» Extracted information:
========================
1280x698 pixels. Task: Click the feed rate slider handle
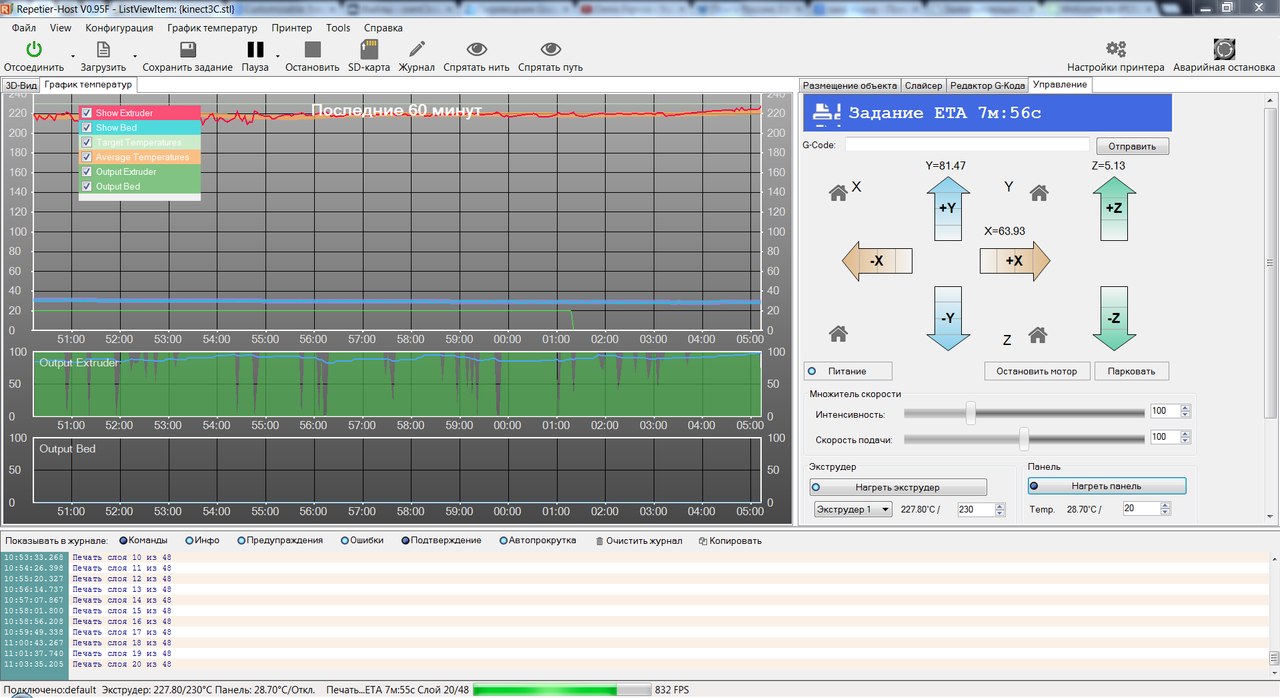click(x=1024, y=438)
========================
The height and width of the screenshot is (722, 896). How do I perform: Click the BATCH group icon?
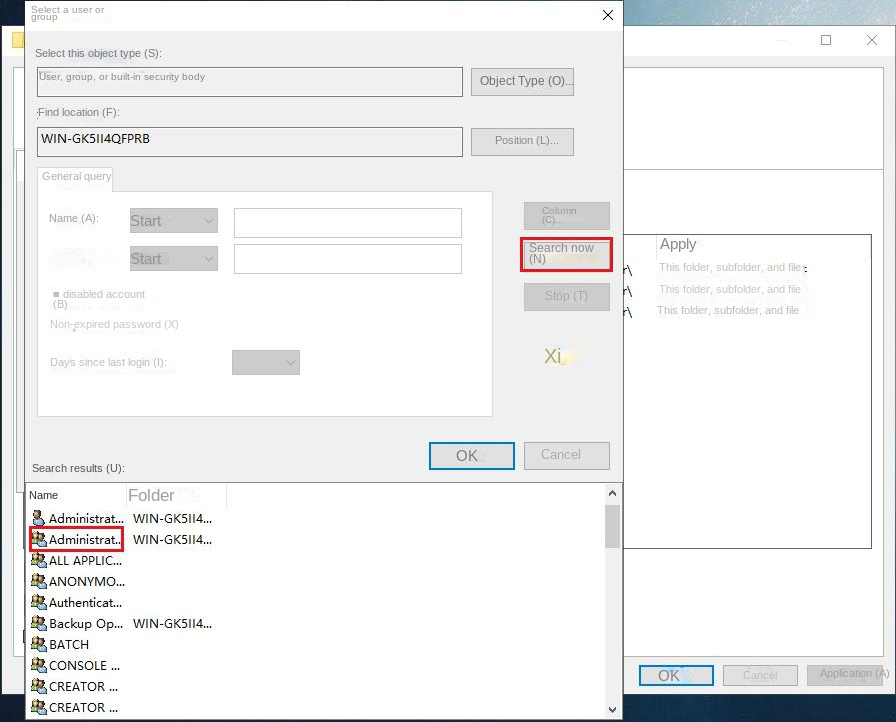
========================
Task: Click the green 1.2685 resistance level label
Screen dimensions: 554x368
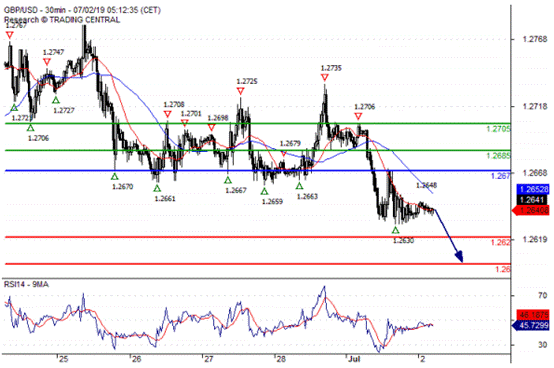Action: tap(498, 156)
========================
» What to do: Put the records starting with the line containing "1280x698 pixels. Task: Click" and going on through the line containing "click(x=1024, y=438)" into a two-column CSV with the columns instruction and output, one row per record. Place each field in quotation marks, replace line breaks with spaces, and leave out the pictures.

» Task solution:
instruction,output
"1280x698 pixels. Task: Click the feed rate slider handle","click(x=1024, y=438)"